Ora reparem - a responsabilidade da decisão seria das famílias que, de resto, ele afirma já o fazerem. Penso tratar-se de uma menção à hoje consensual recusa do encarniçamento terapêutico. E só das famílias com um idoso afectado pela covid? Bom, a verdade é que chama a atenção para um quadro mais vasto - prolongar a vida dos idosos sai mais caro do que financiar tratamentos que salvam vidas menos longas. Quanto à natureza seguir o seu curso, é um argumento que, no limite, levaria à proibição do exercício da medicina, desde sempre ocupadíssima a "fazer batota" e trocar as voltas à natureza.
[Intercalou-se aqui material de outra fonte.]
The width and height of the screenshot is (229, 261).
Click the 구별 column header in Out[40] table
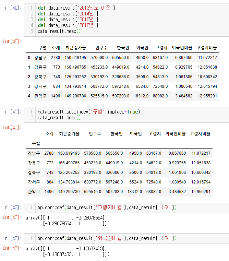[42, 48]
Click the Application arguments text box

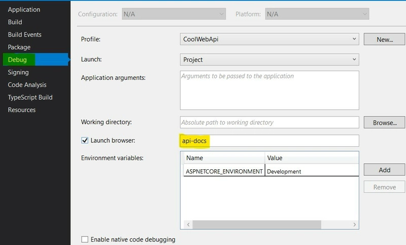(269, 90)
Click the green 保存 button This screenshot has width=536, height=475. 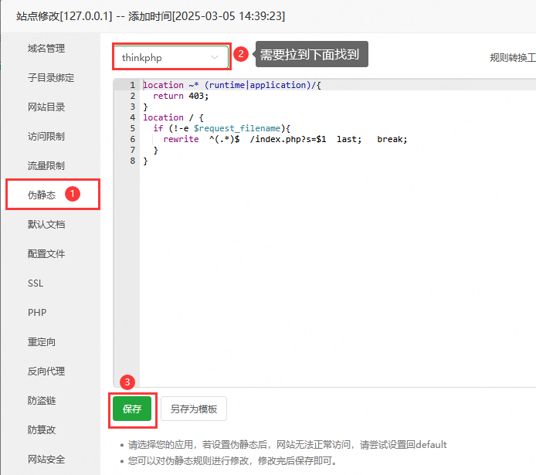tap(131, 409)
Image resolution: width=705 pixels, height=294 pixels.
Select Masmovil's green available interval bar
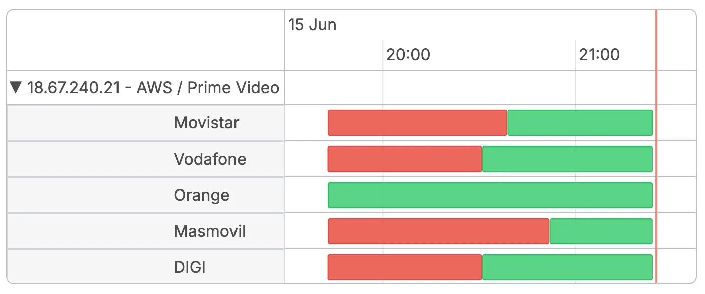click(x=601, y=231)
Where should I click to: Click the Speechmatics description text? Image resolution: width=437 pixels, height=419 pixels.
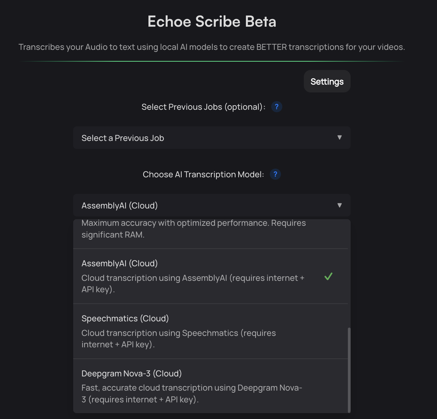pos(179,339)
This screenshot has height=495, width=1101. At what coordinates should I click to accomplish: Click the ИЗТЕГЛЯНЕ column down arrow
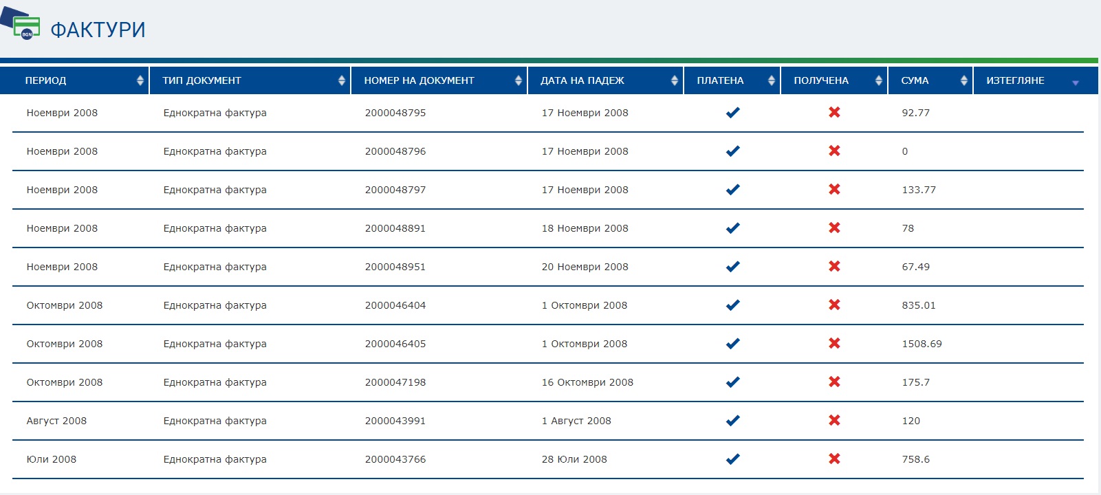[1075, 83]
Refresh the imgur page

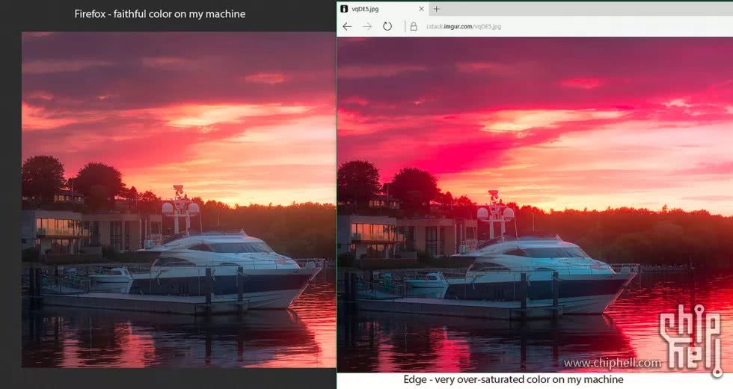click(387, 26)
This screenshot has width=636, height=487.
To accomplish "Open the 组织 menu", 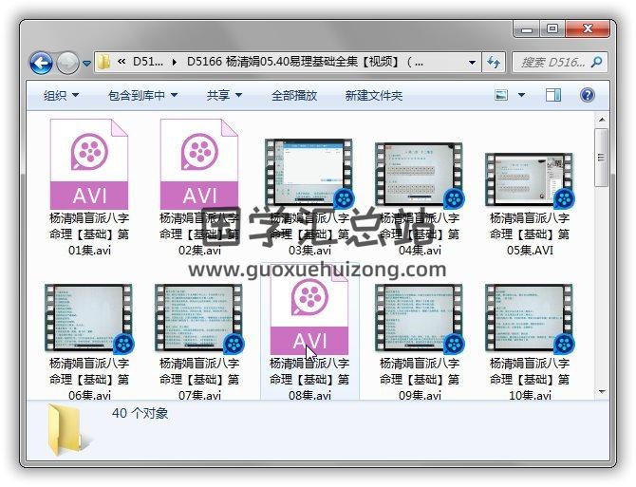I will 61,96.

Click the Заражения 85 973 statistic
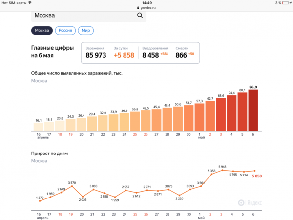point(96,53)
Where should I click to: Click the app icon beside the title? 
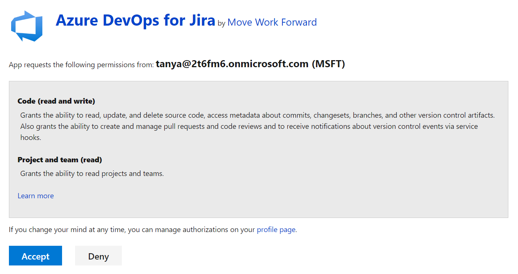click(x=26, y=26)
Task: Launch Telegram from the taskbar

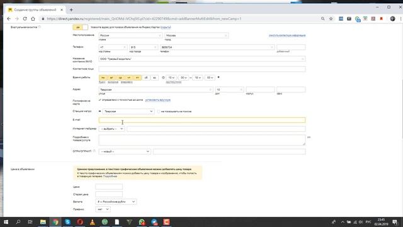Action: coord(154,222)
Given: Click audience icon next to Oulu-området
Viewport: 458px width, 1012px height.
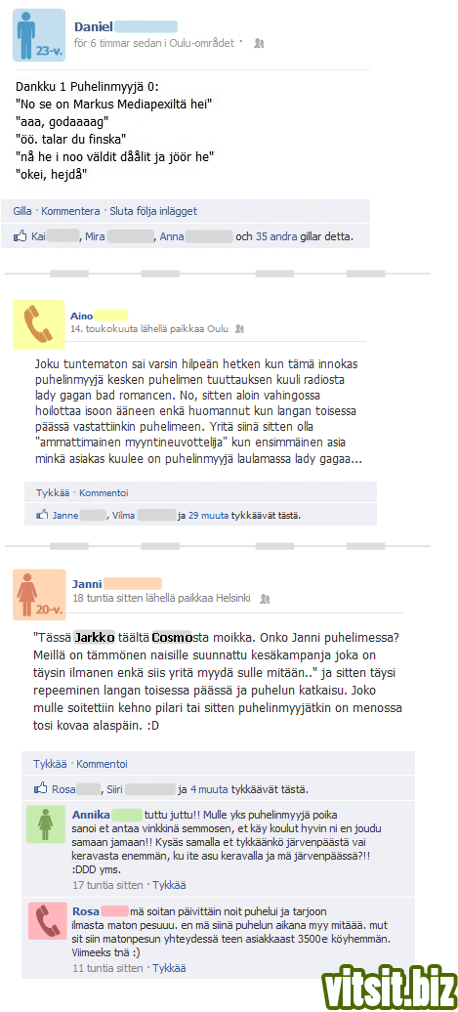Looking at the screenshot, I should tap(259, 43).
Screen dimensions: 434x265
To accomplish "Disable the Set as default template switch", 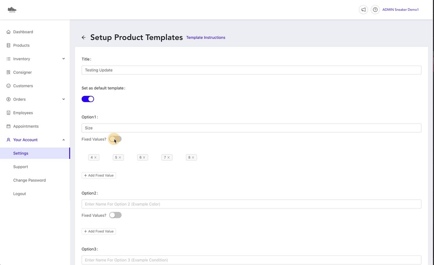I will coord(88,99).

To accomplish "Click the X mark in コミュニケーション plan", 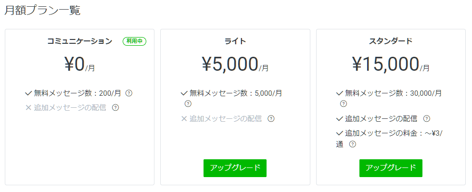I will tap(28, 108).
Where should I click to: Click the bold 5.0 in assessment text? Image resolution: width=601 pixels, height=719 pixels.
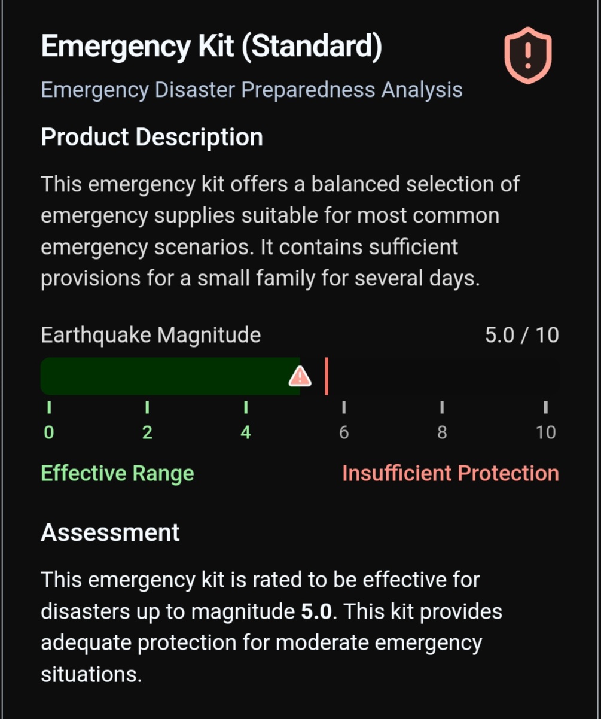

Resta a pergunta que os governos têm medo de colocar, porque todas são "preciosas" e as mortes são "tristes" - "quanto vale uma vida?". (Talvez o verbo não seja o mais adequado, em todo o artigo ele parece mais preocupado com o custo do que com o valor!). Mas mesmo o argumento economicista é mais complexo do que o senhor pensa. Num artigo de Dezembro de 2015, publicado no "American Journal of Public Health", Aldridge e Kelley argumentam contra a obsessão com os custos verificados durante o último ano de vida, dizendo que respondem por apenas 13% da despesa geral da Saúde. Mais - só 11% dos doentes "mais caros" estariam no seu último ano de vida, o problema a resolver centra-se nas doenças crónicas.

(Se o homem tropeça no artigo ainda sugere que as famílias considerem a hipótese de, por exemplo, pararem as terapêuticas para a hipertensão ou a diabetes e deixarem a pobre da natureza tratar da saúde aos familiares... de meia-idade!).

Não é uma voz isolada na nostalgia de transformar os mais velhos em baixas previstas, recordo um epidemiologista sueco a perguntar a um colega finlandês se não valeria a pena o aumento de 10% no número de idosos infectados caso as escolas se mantivessem abertas.

Na canção "Trocando em miúdos", Chico Buarque põe na voz de quem abandona a relação um murmúrio de dúvida - "e a leve impressão de que já vou tarde". Estas vozes procuram fazer-nos sentir o mesmo em relação à morte. E, hipócritas, falseiam a verdadeira pergunta que as atormenta - "Quanto vale uma vida de velho?".»